Apparently nobody does so you must be speaking for only your own
benefit...seing as you do not wish others to understand you.

 

[Kai-Uwe Bux]

The official IBM AIX C++ language reference has it wrong. Trying to spell
out the point I am making would be moot. Either you get it our you don't.

Here's one minor point to consider: Being an obnoxious arrogant twit who
knows what he is talking about is far superior to being an obnoxious
arrogant twit who doesn't know what he is talking about.

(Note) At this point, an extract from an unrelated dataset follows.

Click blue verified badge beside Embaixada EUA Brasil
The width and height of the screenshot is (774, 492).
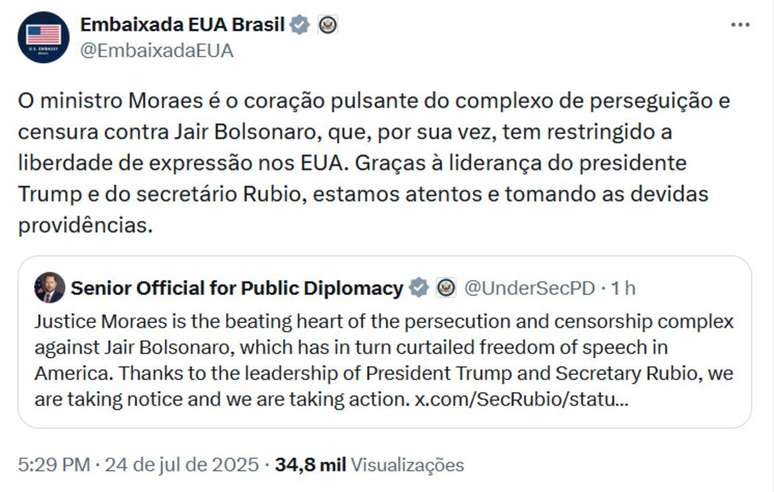(299, 24)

Maybe, but as long as you keep dancing around the issue, we have no way of
determining which of the two applies.


Best

Kai-Uwe Bux

 

[Howard]

Here's one minor point to consider: Being an obnoxious arrogant twit

You can stop there. Now I understand perfectly.

 

[Steven T. Hatton]

Where? In what way?

Of course, several people have already asked you these questions.

Restored for context:

Congratulations Noah! You are the first person in my 15 years on USENET to
get an official, fully pronounced, RTFM from me. Not only did I explain
what is wrong with the example. I also provided specific references to the
Standard and easy access to a copy of the same so that the reader might
verify it for him or herself.

Apparently nobody does so you must be speaking for only your own
benefit...seing as you do not wish others to understand you.

The silence of certain knowledgeable others regarding this thread is
sufficient to convince me that some do get it.

 

[Steven T. Hatton]

Maybe, but as long as you keep dancing around the issue, we have no way of
determining which of the two applies.

This response intentionally left blank.

 

[Evan]

Here's one minor point to consider: Being an obnoxious arrogant twit who
knows what he is talking about is far superior to being an obnoxious
arrogant twit who doesn't know what he is talking about.

But it still leaves you an obnoxious arrogant twit. *Unhelpful*
obnoxious arrogant twit you might add.

 

[Jack Klein]

Here's one minor point to consider: Being an obnoxious arrogant twit who
knows what he is talking about is far superior to being an obnoxious
arrogant twit who doesn't know what he is talking about.

Can't remember why I removed you from my kill file once. Guarantee it
won't happen again.

*plonk*